A homeland now gone.
The assimilation was different now, forced by the blade of a society that only accepted you as long as you compressed your foreign-ness, your culture, onto the dotted blue lines of a 3 by 5 inch index card.
And so, there on the kitchen table, as the blush red of Armenian taraz dresses grew feeble under the unrelenting suffocation of back-closet dust, the sharp mid-Eastern language all but forgotten for a forced English lilt, the stack of recipe-laden index cards grew ever taller.
III.
In my family’s New York City apartment, the singer is still wailing in a language I don’t understand in harmony with the quivering strums of an instrument I don’t know. The fallen meat is still on the table, the grape leaf juice still dripping solemnly down my wrist.
But this time, the briny liquid doesn’t bring the sting of defeat.
If there’s anything I now realize, it is that culture is not guaranteed. Contrary to what the expression “it’s in my blood” may imply, culture is not solely preserved through genetics. It does not always wind itself firmly around every chromosome, nor does it permeate every cell. And that’s okay.
Culture can be lost, yes, but it can also be found again.

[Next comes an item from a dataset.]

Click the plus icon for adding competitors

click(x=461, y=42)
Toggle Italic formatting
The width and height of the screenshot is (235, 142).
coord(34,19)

I look down at the frayed index card on the table that bears the recipe: this is what they kept despite everything else. I might be lost now, but through the curves and slopes of their script—if I just follow the ink of their red fountain pen, leap from card to card like stepping stones—I can find my way home again.
I pull out a fresh grape leaf from the jar. It’s time to start again.
EDITORIAL PRAISE
“Blood and Index Cards” deftly interlaces the physical with the abstract. Blood is a conduit for history and heritage; index cards a sign of oppressive assimilation. As the narrator makes a traditional Armenian food, each step is rendered in painstaking detail — paralleling the narrator’s laborious steps toward reconnecting with their heritage. With searing candor, this author captures the strange melancholy of feeling alienated within one’s home, one’s culture. They handle gently, conscientiously, the weight of culture lost and found once again.